THE TASK ▸ Reproduce the entries below, replacing each occurrence of "Where should I click to" with "Which point should I click to" and leaving all other text unchanged.
■ ■ ■
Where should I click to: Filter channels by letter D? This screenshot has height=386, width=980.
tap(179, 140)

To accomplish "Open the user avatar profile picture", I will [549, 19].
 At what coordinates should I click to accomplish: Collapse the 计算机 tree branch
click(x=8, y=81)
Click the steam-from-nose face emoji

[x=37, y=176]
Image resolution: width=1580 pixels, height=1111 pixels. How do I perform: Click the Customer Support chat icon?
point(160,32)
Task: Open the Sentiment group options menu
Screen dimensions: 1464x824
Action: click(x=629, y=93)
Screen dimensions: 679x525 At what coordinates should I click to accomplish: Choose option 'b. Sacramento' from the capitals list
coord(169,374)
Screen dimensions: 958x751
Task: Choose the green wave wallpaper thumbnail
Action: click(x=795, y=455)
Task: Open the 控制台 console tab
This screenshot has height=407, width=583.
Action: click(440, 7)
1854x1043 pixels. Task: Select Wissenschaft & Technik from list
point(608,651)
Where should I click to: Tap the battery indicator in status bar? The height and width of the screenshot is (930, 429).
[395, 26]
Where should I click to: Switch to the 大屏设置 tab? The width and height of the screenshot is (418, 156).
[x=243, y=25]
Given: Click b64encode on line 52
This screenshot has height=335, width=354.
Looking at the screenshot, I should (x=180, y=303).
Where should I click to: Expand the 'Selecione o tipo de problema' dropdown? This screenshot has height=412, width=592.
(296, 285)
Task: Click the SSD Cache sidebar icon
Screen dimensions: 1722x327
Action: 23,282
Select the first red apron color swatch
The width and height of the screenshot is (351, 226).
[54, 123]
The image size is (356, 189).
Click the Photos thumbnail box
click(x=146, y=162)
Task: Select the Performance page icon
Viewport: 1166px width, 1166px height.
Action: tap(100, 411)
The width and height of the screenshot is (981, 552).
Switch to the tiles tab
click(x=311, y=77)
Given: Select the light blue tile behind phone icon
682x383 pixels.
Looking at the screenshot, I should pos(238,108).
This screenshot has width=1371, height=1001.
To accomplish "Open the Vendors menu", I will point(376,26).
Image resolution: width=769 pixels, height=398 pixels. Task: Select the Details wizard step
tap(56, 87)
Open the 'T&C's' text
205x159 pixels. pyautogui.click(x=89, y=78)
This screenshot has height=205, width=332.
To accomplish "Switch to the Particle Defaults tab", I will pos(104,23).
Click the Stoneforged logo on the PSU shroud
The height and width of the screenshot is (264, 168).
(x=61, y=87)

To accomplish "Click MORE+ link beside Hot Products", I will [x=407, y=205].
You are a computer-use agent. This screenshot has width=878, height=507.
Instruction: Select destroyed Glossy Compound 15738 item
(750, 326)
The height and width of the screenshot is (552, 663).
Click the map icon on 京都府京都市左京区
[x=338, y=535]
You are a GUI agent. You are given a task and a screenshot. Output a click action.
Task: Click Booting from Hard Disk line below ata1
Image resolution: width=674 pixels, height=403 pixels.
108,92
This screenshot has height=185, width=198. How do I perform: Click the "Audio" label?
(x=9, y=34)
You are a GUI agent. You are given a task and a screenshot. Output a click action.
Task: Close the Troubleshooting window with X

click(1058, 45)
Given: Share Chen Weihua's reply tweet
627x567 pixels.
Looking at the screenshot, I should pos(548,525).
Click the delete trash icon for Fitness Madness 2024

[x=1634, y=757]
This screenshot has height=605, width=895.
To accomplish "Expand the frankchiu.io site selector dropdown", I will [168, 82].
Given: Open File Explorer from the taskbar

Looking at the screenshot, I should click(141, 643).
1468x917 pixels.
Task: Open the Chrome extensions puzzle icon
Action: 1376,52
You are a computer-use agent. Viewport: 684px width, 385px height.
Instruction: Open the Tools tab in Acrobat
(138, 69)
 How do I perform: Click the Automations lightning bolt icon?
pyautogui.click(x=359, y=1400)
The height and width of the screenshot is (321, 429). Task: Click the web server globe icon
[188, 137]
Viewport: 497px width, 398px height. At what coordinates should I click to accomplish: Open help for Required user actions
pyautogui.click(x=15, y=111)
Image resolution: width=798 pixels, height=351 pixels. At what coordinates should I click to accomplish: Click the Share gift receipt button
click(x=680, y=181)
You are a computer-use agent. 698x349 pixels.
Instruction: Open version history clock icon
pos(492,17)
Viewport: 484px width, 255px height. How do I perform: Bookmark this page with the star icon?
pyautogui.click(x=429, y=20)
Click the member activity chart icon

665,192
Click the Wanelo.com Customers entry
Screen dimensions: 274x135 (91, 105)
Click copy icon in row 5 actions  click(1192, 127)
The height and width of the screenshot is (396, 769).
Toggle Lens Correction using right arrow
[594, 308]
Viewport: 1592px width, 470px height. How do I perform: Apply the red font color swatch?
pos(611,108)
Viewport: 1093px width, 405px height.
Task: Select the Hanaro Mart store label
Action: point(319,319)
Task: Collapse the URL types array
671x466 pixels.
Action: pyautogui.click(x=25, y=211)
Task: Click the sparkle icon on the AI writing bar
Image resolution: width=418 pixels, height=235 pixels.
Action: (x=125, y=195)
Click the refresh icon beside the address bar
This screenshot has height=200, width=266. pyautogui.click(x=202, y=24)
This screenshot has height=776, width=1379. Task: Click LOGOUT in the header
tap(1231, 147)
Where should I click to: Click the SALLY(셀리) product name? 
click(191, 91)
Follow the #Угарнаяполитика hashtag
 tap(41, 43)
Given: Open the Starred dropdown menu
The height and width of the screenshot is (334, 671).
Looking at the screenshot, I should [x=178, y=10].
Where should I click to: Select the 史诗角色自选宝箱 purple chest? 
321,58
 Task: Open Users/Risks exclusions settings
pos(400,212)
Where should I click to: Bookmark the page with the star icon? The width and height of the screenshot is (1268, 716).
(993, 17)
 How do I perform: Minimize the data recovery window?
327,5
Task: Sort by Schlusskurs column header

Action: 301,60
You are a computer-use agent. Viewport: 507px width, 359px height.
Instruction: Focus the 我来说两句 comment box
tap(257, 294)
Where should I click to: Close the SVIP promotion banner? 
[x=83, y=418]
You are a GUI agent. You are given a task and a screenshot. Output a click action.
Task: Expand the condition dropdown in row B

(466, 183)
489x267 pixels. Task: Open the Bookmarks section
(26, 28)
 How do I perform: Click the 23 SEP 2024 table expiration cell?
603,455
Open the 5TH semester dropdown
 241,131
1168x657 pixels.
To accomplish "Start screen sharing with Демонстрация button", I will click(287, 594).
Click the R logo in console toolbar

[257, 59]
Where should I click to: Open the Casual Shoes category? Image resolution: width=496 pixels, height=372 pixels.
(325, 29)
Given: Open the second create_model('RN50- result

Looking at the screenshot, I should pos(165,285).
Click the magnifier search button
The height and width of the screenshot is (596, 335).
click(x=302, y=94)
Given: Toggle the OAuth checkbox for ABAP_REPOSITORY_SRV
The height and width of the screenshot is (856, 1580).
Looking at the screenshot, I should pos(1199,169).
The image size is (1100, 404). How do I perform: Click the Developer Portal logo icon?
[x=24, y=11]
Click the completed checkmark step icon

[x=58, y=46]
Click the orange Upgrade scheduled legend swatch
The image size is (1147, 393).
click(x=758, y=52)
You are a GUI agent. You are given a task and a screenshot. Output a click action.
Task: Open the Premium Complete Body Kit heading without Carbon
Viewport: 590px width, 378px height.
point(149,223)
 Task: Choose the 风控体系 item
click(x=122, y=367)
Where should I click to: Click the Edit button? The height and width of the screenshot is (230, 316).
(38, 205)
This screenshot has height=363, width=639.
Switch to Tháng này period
■ ■ ■
FINAL RESULT ▸
Which point should I click to: Filter channels by letter D? This screenshot has height=386, width=980.
tap(179, 140)

To accomplish "Open the user avatar profile picture", I will [549, 19].
 At what coordinates should I click to accomplish: Collapse the 计算机 tree branch
click(x=8, y=81)
Click the steam-from-nose face emoji

[x=37, y=176]
Image resolution: width=1580 pixels, height=1111 pixels. How do I perform: Click the Customer Support chat icon?
point(160,32)
Task: Open the Sentiment group options menu
Screen dimensions: 1464x824
Action: click(x=629, y=93)
Screen dimensions: 679x525 At what coordinates should I click to accomplish: Choose option 'b. Sacramento' from the capitals list
coord(169,374)
Screen dimensions: 958x751
Task: Choose the green wave wallpaper thumbnail
Action: click(x=795, y=455)
Task: Open the 控制台 console tab
This screenshot has height=407, width=583.
Action: click(440, 7)
1854x1043 pixels. Task: Select Wissenschaft & Technik from list
point(608,651)
Which point should I click to: Tap the battery indicator in status bar? The height and width of the screenshot is (930, 429).
[395, 26]
Which point should I click to: Switch to the 大屏设置 tab? The width and height of the screenshot is (418, 156).
[x=243, y=25]
Given: Click b64encode on line 52
This screenshot has height=335, width=354.
Looking at the screenshot, I should (x=180, y=303).
Which point should I click to: Expand the 'Selecione o tipo de problema' dropdown? This screenshot has height=412, width=592.
(296, 285)
Task: Click the SSD Cache sidebar icon
Screen dimensions: 1722x327
Action: 23,282
Select the first red apron color swatch
The width and height of the screenshot is (351, 226).
[54, 123]
The image size is (356, 189).
Click the Photos thumbnail box
click(x=146, y=162)
Task: Select the Performance page icon
Viewport: 1166px width, 1166px height.
Action: tap(100, 411)
The width and height of the screenshot is (981, 552).
Switch to the tiles tab
click(x=311, y=77)
Given: Select the light blue tile behind phone icon
682x383 pixels.
Looking at the screenshot, I should pos(238,108).
This screenshot has width=1371, height=1001.
To accomplish "Open the Vendors menu", I will point(376,26).
Image resolution: width=769 pixels, height=398 pixels. Task: Select the Details wizard step
tap(56, 87)
Open the 'T&C's' text
205x159 pixels. pyautogui.click(x=89, y=78)
This screenshot has height=205, width=332.
To accomplish "Switch to the Particle Defaults tab", I will pos(104,23).
Click the Stoneforged logo on the PSU shroud
The height and width of the screenshot is (264, 168).
(x=61, y=87)

To accomplish "Click MORE+ link beside Hot Products", I will [x=407, y=205].
You are a computer-use agent. This screenshot has width=878, height=507.
Instruction: Select destroyed Glossy Compound 15738 item
(750, 326)
The height and width of the screenshot is (552, 663).
Click the map icon on 京都府京都市左京区
[x=338, y=535]
You are a GUI agent. You are given a task and a screenshot. Output a click action.
Task: Click Booting from Hard Disk line below ata1
Image resolution: width=674 pixels, height=403 pixels.
108,92
This screenshot has height=185, width=198. How do I perform: Click the "Audio" label?
(x=9, y=34)
You are a GUI agent. You are given a task and a screenshot. Output a click action.
Task: Close the Troubleshooting window with X

click(1058, 45)
Given: Share Chen Weihua's reply tweet
627x567 pixels.
Looking at the screenshot, I should pos(548,525).
Click the delete trash icon for Fitness Madness 2024

[x=1634, y=757]
This screenshot has height=605, width=895.
To accomplish "Expand the frankchiu.io site selector dropdown", I will [168, 82].
Given: Open File Explorer from the taskbar

Looking at the screenshot, I should click(141, 643).
1468x917 pixels.
Task: Open the Chrome extensions puzzle icon
Action: 1376,52
You are a computer-use agent. Viewport: 684px width, 385px height.
Instruction: Open the Tools tab in Acrobat
(138, 69)
 How do I perform: Click the Automations lightning bolt icon?
pyautogui.click(x=359, y=1400)
The height and width of the screenshot is (321, 429). Task: Click the web server globe icon
[188, 137]
Viewport: 497px width, 398px height. At what coordinates should I click to accomplish: Open help for Required user actions
pyautogui.click(x=15, y=111)
Image resolution: width=798 pixels, height=351 pixels. At what coordinates should I click to accomplish: Click the Share gift receipt button
click(x=680, y=181)
You are a computer-use agent. 698x349 pixels.
Instruction: Open version history clock icon
pos(492,17)
Viewport: 484px width, 255px height. How do I perform: Bookmark this page with the star icon?
pyautogui.click(x=429, y=20)
Click the member activity chart icon

665,192
Click the Wanelo.com Customers entry
Screen dimensions: 274x135 (91, 105)
Click copy icon in row 5 actions  click(1192, 127)
The height and width of the screenshot is (396, 769).
Toggle Lens Correction using right arrow
[594, 308]
Viewport: 1592px width, 470px height. How do I perform: Apply the red font color swatch?
pos(611,108)
Viewport: 1093px width, 405px height.
Task: Select the Hanaro Mart store label
Action: point(319,319)
Task: Collapse the URL types array
671x466 pixels.
Action: pyautogui.click(x=25, y=211)
Task: Click the sparkle icon on the AI writing bar
Image resolution: width=418 pixels, height=235 pixels.
Action: (x=125, y=195)
Click the refresh icon beside the address bar
This screenshot has height=200, width=266. pyautogui.click(x=202, y=24)
This screenshot has height=776, width=1379. Task: Click LOGOUT in the header
tap(1231, 147)
Which point should I click to: Click the SALLY(셀리) product name? 
click(191, 91)
Follow the #Угарнаяполитика hashtag
 tap(41, 43)
Given: Open the Starred dropdown menu
The height and width of the screenshot is (334, 671).
Looking at the screenshot, I should [x=178, y=10].
Which point should I click to: Select the 史诗角色自选宝箱 purple chest? 
321,58
 Task: Open Users/Risks exclusions settings
pos(400,212)
Which point should I click to: Bookmark the page with the star icon? The width and height of the screenshot is (1268, 716).
(993, 17)
 How do I perform: Minimize the data recovery window?
327,5
Task: Sort by Schlusskurs column header

Action: 301,60
You are a computer-use agent. Viewport: 507px width, 359px height.
Instruction: Focus the 我来说两句 comment box
tap(257, 294)
Which point should I click to: Close the SVIP promotion banner? 
[x=83, y=418]
You are a GUI agent. You are given a task and a screenshot. Output a click action.
Task: Expand the condition dropdown in row B

(466, 183)
489x267 pixels. Task: Open the Bookmarks section
(26, 28)
 How do I perform: Click the 23 SEP 2024 table expiration cell?
603,455
Open the 5TH semester dropdown
 241,131
1168x657 pixels.
To accomplish "Start screen sharing with Демонстрация button", I will click(287, 594).
Click the R logo in console toolbar

[257, 59]
Which point should I click to: Open the Casual Shoes category? Image resolution: width=496 pixels, height=372 pixels.
(325, 29)
Given: Open the second create_model('RN50- result

Looking at the screenshot, I should pos(165,285).
Click the magnifier search button
The height and width of the screenshot is (596, 335).
click(x=302, y=94)
Given: Toggle the OAuth checkbox for ABAP_REPOSITORY_SRV
The height and width of the screenshot is (856, 1580).
Looking at the screenshot, I should pos(1199,169).
The image size is (1100, 404). How do I perform: Click the Developer Portal logo icon?
[x=24, y=11]
Click the completed checkmark step icon

[x=58, y=46]
Click the orange Upgrade scheduled legend swatch
The image size is (1147, 393).
click(x=758, y=52)
You are a GUI agent. You are given a task and a screenshot. Output a click action.
Task: Open the Premium Complete Body Kit heading without Carbon
Viewport: 590px width, 378px height.
point(149,223)
 Task: Choose the 风控体系 item
click(x=122, y=367)
Which point should I click to: Click the Edit button? The height and width of the screenshot is (230, 316).
(38, 205)
This screenshot has height=363, width=639.
Switch to Tháng này period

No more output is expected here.